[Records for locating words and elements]
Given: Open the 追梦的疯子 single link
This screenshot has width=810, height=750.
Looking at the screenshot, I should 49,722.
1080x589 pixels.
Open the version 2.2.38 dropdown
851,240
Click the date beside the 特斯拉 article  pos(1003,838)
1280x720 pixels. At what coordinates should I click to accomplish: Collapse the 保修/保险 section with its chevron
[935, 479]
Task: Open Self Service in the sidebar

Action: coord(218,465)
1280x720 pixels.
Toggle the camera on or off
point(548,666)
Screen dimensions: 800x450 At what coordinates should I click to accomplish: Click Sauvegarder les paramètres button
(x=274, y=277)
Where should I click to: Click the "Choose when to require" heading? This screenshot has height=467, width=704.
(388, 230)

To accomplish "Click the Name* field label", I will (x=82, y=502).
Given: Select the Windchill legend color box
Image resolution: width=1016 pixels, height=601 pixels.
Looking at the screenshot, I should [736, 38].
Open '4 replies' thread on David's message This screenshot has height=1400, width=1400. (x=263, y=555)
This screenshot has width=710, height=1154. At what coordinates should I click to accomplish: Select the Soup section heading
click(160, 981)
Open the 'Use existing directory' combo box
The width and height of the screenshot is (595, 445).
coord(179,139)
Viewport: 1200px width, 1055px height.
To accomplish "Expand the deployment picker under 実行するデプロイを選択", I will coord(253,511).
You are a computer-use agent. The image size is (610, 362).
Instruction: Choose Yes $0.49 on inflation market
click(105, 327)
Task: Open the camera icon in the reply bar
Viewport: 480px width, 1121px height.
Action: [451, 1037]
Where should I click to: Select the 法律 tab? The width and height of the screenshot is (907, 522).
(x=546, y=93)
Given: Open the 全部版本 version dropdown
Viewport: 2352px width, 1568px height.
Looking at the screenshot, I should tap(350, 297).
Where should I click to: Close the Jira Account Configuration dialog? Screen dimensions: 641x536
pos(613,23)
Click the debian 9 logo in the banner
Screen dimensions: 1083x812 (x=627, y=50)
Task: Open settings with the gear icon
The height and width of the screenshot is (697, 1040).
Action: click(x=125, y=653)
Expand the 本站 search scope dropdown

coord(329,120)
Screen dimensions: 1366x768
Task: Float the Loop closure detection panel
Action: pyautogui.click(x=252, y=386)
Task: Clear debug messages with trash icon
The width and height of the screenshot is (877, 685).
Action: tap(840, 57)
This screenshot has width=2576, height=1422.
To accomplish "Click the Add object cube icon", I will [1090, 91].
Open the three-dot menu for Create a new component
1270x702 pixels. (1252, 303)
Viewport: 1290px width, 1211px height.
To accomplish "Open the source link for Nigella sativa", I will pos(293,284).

# AIM:
Extract each line of the records above verbatim, in its original order.

# RESULT FOR THIS EXERCISE:
Given: Open the 追梦的疯子 single link
This screenshot has width=810, height=750.
Looking at the screenshot, I should 49,722.
1080x589 pixels.
Open the version 2.2.38 dropdown
851,240
Click the date beside the 特斯拉 article  pos(1003,838)
1280x720 pixels. At what coordinates should I click to accomplish: Collapse the 保修/保险 section with its chevron
[935, 479]
Task: Open Self Service in the sidebar

Action: coord(218,465)
1280x720 pixels.
Toggle the camera on or off
point(548,666)
Screen dimensions: 800x450 At what coordinates should I click to accomplish: Click Sauvegarder les paramètres button
(x=274, y=277)
Where should I click to: Click the "Choose when to require" heading? This screenshot has height=467, width=704.
(388, 230)

To accomplish "Click the Name* field label", I will (x=82, y=502).
Given: Select the Windchill legend color box
Image resolution: width=1016 pixels, height=601 pixels.
Looking at the screenshot, I should [736, 38].
Open '4 replies' thread on David's message This screenshot has height=1400, width=1400. (x=263, y=555)
This screenshot has width=710, height=1154. At what coordinates should I click to accomplish: Select the Soup section heading
click(160, 981)
Open the 'Use existing directory' combo box
The width and height of the screenshot is (595, 445).
coord(179,139)
Viewport: 1200px width, 1055px height.
To accomplish "Expand the deployment picker under 実行するデプロイを選択", I will coord(253,511).
You are a computer-use agent. The image size is (610, 362).
Instruction: Choose Yes $0.49 on inflation market
click(105, 327)
Task: Open the camera icon in the reply bar
Viewport: 480px width, 1121px height.
Action: [451, 1037]
Where should I click to: Select the 法律 tab? The width and height of the screenshot is (907, 522).
(x=546, y=93)
Given: Open the 全部版本 version dropdown
Viewport: 2352px width, 1568px height.
Looking at the screenshot, I should tap(350, 297).
Where should I click to: Close the Jira Account Configuration dialog? Screen dimensions: 641x536
pos(613,23)
Click the debian 9 logo in the banner
Screen dimensions: 1083x812 (x=627, y=50)
Task: Open settings with the gear icon
The height and width of the screenshot is (697, 1040).
Action: click(x=125, y=653)
Expand the 本站 search scope dropdown

coord(329,120)
Screen dimensions: 1366x768
Task: Float the Loop closure detection panel
Action: pyautogui.click(x=252, y=386)
Task: Clear debug messages with trash icon
The width and height of the screenshot is (877, 685).
Action: tap(840, 57)
This screenshot has width=2576, height=1422.
To accomplish "Click the Add object cube icon", I will [1090, 91].
Open the three-dot menu for Create a new component
1270x702 pixels. (1252, 303)
Viewport: 1290px width, 1211px height.
To accomplish "Open the source link for Nigella sativa", I will pos(293,284).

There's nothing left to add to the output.